Primer domingo de Pascua
(Hechos
10:34a.37-43; Colosenses 3:1-4 [o I Corintios 5: 6b-8]; Romanos 6:3-11, Lucas
24:1-12)
Una
mujer cuenta cómo su hija fue casi matada en un accidente vehicular. La joven quedó en una coma por varias
semanas. La situación se puso tan grave
que un médico la diagnosticó como en un estado permanente vegetal. Según algunos tal diagnosis justifica
la quita del agua y la nutrición. Pero
no la dio por vencida la familia de la joven.
Instaron que recibiera el cuidado médico y oraron. Eventualmente la joven despertó de la coma y
comenzó el camino largo a la salud. La
confusión, el miedo y también el gozo de esta historia asemejan lo que pasa en
el evangelio hoy.
En el
relato de la resurrección por san Lucas las mujeres llegan al sepulcro para ungir
el cadáver de Jesús. Una vez allá
encuentran lo inesperado. En lugar de
hallar el cuerpo de Jesús, se asustan por la presencia de ángeles. Están avisadas a acordarse de las palabras de
Jesús acerca de su crucifixión y de su resurrección al tercer día. Las mujeres van a los apóstoles para reportar
el evento extraordinario. Pero no se
cree su historia.
● ● ● ● ● ● ●
- **PREGUNTAS DE ESTUDIO**:
#1 Indica si cada afirmación concuerda con el texto sobre el domingo de Pascua. Responde sí o no y cita las palabras del texto que lo deciden: (a) un médico diagnosticó a la joven en estado vegetal permanente; (b) las mujeres fueron al sepulcro para ungir el cuerpo de Jesús; (c) los apóstoles creyeron enseguida el relato de las mujeres.
#2 Prosigue el texto sobre el domingo de Pascua a partir de su última oración.

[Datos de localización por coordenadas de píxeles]
● ● ● ● ● ● ●
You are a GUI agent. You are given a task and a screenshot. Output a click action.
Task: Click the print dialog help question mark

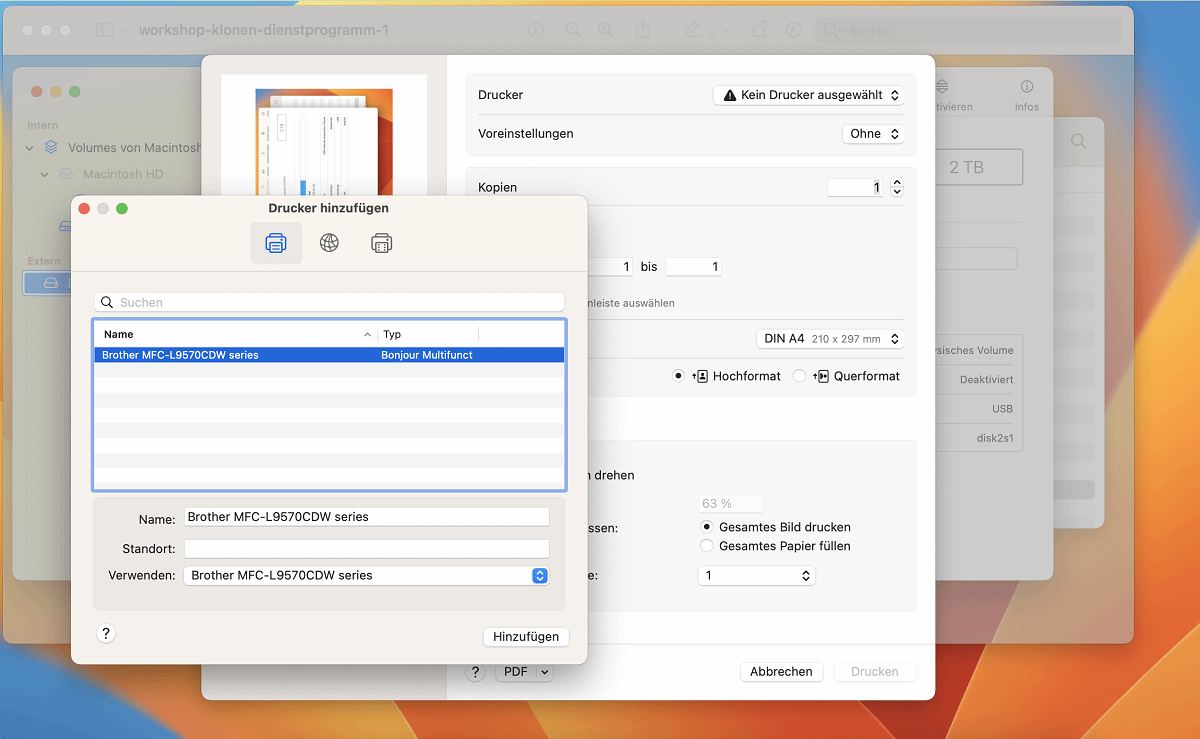point(476,672)
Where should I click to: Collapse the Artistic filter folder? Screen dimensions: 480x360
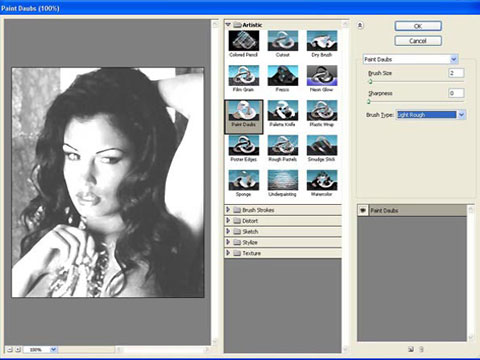228,25
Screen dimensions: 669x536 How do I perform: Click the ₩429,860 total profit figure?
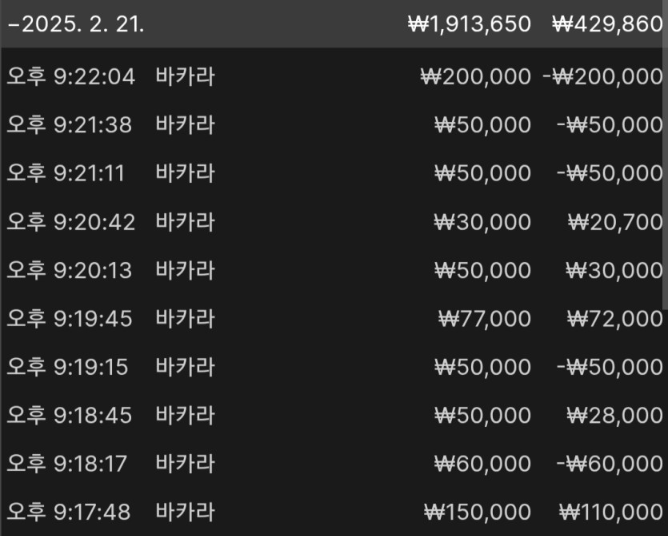(x=607, y=25)
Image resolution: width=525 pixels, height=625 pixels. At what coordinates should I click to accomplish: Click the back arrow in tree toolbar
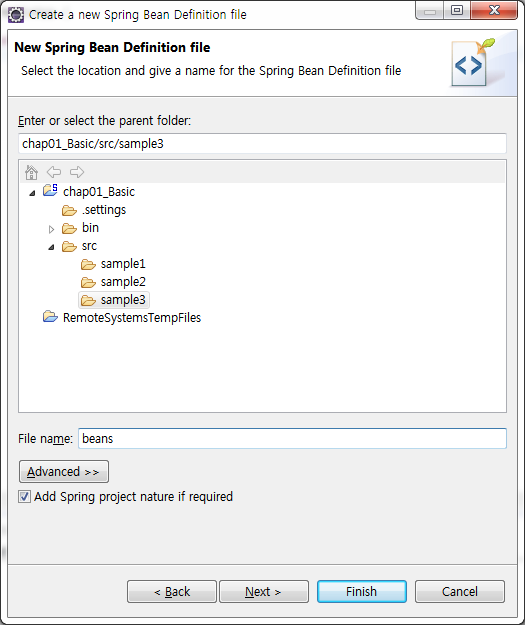tap(54, 172)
● ● ● ● ● ● ●
- **RESPUESTAS DEL EJERCICIO**:
#1 (a) Sí: "un médico la diagnosticó como en un estado permanente vegetal". (b) Sí: "las mujeres llegan al sepulcro para ungir el cadáver de Jesús". (c) No: "Pero no se cree su historia."

#2
Es
posible que compartamos alguna duda de los apóstoles. Vivimos en una edad científica cuando se
verifica la verdad por experimentos repetidos.
Pero nadie viviendo ahora ha visto a un muerto resucitado. No obstante, creemos la historia de las
mujeres que eventualmente fue aceptada por los apóstoles. Creemos no sólo porque los apóstoles dieron
sus vidas proclamando que habían visto a Jesús resucitado. Creemos también por experiencias que hemos
tenido como la de la mujer cuya hija levantó de una condición parecida a la
muerte. Realmente hacemos más que damos
nuestra creencia. Conformamos a nuestras
vidas a la de Jesús para que nosotros resucitemos con él de la muerte.